Reproduce the data below, changing every occurrence of "GUI agent" to "desktop assistant" and leaving everything else unchanged.

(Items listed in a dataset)
** BEGIN **
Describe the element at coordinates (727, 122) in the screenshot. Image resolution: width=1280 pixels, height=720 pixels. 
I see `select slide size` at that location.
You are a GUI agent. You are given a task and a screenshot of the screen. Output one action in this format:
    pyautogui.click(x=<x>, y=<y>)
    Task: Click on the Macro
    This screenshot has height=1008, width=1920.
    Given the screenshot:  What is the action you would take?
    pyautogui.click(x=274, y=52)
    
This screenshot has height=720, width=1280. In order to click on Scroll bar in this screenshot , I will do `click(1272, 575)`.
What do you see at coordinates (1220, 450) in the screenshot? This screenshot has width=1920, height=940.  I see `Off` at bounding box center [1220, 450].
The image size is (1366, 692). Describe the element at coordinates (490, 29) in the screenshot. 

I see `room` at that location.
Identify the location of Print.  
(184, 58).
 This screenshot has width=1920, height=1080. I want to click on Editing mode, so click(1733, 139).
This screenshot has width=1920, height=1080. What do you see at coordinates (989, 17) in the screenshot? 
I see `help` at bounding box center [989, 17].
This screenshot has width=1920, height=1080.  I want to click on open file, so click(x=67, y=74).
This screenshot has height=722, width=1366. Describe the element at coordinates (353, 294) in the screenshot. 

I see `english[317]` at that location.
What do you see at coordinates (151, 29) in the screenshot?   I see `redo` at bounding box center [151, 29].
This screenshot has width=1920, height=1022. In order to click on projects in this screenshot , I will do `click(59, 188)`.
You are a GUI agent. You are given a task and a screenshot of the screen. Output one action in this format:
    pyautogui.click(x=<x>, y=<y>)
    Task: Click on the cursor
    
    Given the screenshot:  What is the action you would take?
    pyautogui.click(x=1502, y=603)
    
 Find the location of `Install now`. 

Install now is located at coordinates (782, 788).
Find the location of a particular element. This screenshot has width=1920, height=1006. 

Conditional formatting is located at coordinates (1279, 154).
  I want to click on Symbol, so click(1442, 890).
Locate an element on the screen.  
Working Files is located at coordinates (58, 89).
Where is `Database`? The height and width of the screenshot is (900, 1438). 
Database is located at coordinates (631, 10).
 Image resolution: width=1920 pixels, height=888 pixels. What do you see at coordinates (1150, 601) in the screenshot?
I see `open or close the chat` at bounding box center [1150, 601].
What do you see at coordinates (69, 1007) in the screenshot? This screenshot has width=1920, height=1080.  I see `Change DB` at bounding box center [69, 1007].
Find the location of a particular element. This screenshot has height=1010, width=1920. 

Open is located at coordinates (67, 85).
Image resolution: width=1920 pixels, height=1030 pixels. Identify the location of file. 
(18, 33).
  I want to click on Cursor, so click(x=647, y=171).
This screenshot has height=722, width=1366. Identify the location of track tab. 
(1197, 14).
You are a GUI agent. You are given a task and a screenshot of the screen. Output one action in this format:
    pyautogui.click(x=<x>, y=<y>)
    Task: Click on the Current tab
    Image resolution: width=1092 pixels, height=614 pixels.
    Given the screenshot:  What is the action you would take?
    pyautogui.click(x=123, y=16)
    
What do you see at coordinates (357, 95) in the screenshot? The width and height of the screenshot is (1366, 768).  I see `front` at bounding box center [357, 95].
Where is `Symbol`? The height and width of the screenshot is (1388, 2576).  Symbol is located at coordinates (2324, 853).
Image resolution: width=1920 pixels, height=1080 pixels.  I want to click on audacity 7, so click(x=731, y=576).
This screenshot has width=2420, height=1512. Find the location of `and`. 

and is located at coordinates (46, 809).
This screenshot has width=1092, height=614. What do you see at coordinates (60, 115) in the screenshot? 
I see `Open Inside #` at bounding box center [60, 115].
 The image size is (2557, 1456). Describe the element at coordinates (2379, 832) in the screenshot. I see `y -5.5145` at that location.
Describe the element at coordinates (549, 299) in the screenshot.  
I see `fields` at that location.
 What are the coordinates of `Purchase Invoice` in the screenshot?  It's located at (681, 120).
** END **
Exercise response
Describe the element at coordinates (727, 122) in the screenshot. Image resolution: width=1280 pixels, height=720 pixels. 
I see `select slide size` at that location.
You are a desktop assistant. You are given a task and a screenshot of the screen. Output one action in this format:
    pyautogui.click(x=<x>, y=<y>)
    Task: Click on the Macro
    This screenshot has height=1008, width=1920.
    Given the screenshot:  What is the action you would take?
    pyautogui.click(x=274, y=52)
    
This screenshot has height=720, width=1280. In order to click on Scroll bar in this screenshot , I will do `click(1272, 575)`.
What do you see at coordinates (1220, 450) in the screenshot? This screenshot has width=1920, height=940.  I see `Off` at bounding box center [1220, 450].
The image size is (1366, 692). Describe the element at coordinates (490, 29) in the screenshot. 

I see `room` at that location.
Identify the location of Print.  
(184, 58).
 This screenshot has width=1920, height=1080. I want to click on Editing mode, so click(1733, 139).
This screenshot has width=1920, height=1080. What do you see at coordinates (989, 17) in the screenshot? 
I see `help` at bounding box center [989, 17].
This screenshot has width=1920, height=1080.  I want to click on open file, so click(x=67, y=74).
This screenshot has height=722, width=1366. Describe the element at coordinates (353, 294) in the screenshot. 

I see `english[317]` at that location.
What do you see at coordinates (151, 29) in the screenshot?   I see `redo` at bounding box center [151, 29].
This screenshot has width=1920, height=1022. In order to click on projects in this screenshot , I will do `click(59, 188)`.
You are a desktop assistant. You are given a task and a screenshot of the screen. Output one action in this format:
    pyautogui.click(x=<x>, y=<y>)
    Task: Click on the cursor
    
    Given the screenshot:  What is the action you would take?
    pyautogui.click(x=1502, y=603)
    
 Find the location of `Install now`. 

Install now is located at coordinates (782, 788).
Find the location of a particular element. This screenshot has width=1920, height=1006. 

Conditional formatting is located at coordinates (1279, 154).
  I want to click on Symbol, so click(1442, 890).
Locate an element on the screen.  
Working Files is located at coordinates (58, 89).
Where is `Database`? The height and width of the screenshot is (900, 1438). 
Database is located at coordinates (631, 10).
 Image resolution: width=1920 pixels, height=888 pixels. What do you see at coordinates (1150, 601) in the screenshot?
I see `open or close the chat` at bounding box center [1150, 601].
What do you see at coordinates (69, 1007) in the screenshot? This screenshot has width=1920, height=1080.  I see `Change DB` at bounding box center [69, 1007].
Find the location of a particular element. This screenshot has height=1010, width=1920. 

Open is located at coordinates (67, 85).
Image resolution: width=1920 pixels, height=1030 pixels. Identify the location of file. 
(18, 33).
  I want to click on Cursor, so click(x=647, y=171).
This screenshot has height=722, width=1366. Identify the location of track tab. 
(1197, 14).
You are a desktop assistant. You are given a task and a screenshot of the screen. Output one action in this format:
    pyautogui.click(x=<x>, y=<y>)
    Task: Click on the Current tab
    Image resolution: width=1092 pixels, height=614 pixels.
    Given the screenshot:  What is the action you would take?
    pyautogui.click(x=123, y=16)
    
What do you see at coordinates (357, 95) in the screenshot? The width and height of the screenshot is (1366, 768).  I see `front` at bounding box center [357, 95].
Where is `Symbol`? The height and width of the screenshot is (1388, 2576).  Symbol is located at coordinates (2324, 853).
Image resolution: width=1920 pixels, height=1080 pixels.  I want to click on audacity 7, so click(x=731, y=576).
This screenshot has width=2420, height=1512. Find the location of `and`. 

and is located at coordinates (46, 809).
This screenshot has width=1092, height=614. What do you see at coordinates (60, 115) in the screenshot? 
I see `Open Inside #` at bounding box center [60, 115].
 The image size is (2557, 1456). Describe the element at coordinates (2379, 832) in the screenshot. I see `y -5.5145` at that location.
Describe the element at coordinates (549, 299) in the screenshot.  
I see `fields` at that location.
 What are the coordinates of `Purchase Invoice` in the screenshot?  It's located at (681, 120).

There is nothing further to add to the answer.